Mark Down the Appropriate Floor Plan

Most wood planks expand a little over time as they adjust to their new atmosphere. Expansion gaps are the recommended measured space between your floor's starting line and the wall to accommodate potential expansion. With a chalk line kit and measurement tool, you can mark out the center of all the walls in your room and create lines across each side to the center point of the opposite wall. Down each line, you want to measure out the recommended expansion gap and map out a new line across the room at the subtracted gap mark, indicating the start and end line to your floor's placement. Drawing a plan across the floor minimizes installation miscalculations, errors, and inaccurate supply use.

Acclimate the New Floor

The last step of the floor prep is allowing your wood boards to acclimate to their new home. For the same reason as leaving an expansion gap on your floor plan, acclimating your wood gives the planks time to adjust to their new living conditions. Wood inevitably takes in the moisture of its environment, causing them to expand or retract. Since engineered wood features a stronger resistance to moisture, it undergoes very minimal changes and adjustments when reacting to the water particles in the air. Typically, engineered wood takes up to 48 hours to fully adapt to its new surroundings.

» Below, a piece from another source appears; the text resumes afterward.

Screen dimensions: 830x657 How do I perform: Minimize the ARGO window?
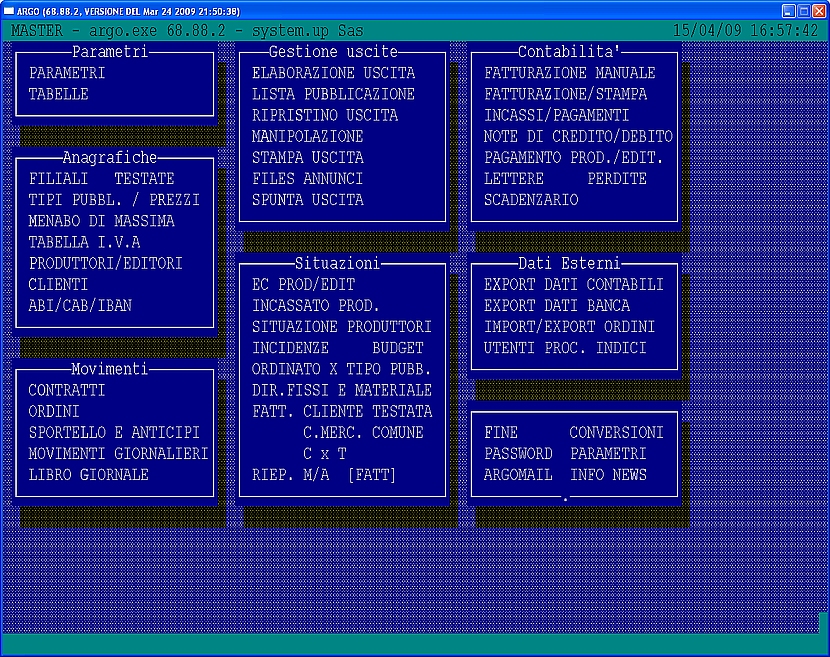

Understanding how to prepare a floor for engineered flooring doesn't differ that much from knowing how to prepare for other flooring types. After conducting all the preparation work, you've set yourself up with the perfect foundation for your dream floors. The right setup makes the installation process easier for you and more successful. Plus, it ensures that your new floors reach their maximum lifespan and provide you with all the pros of using engineered floors in your home.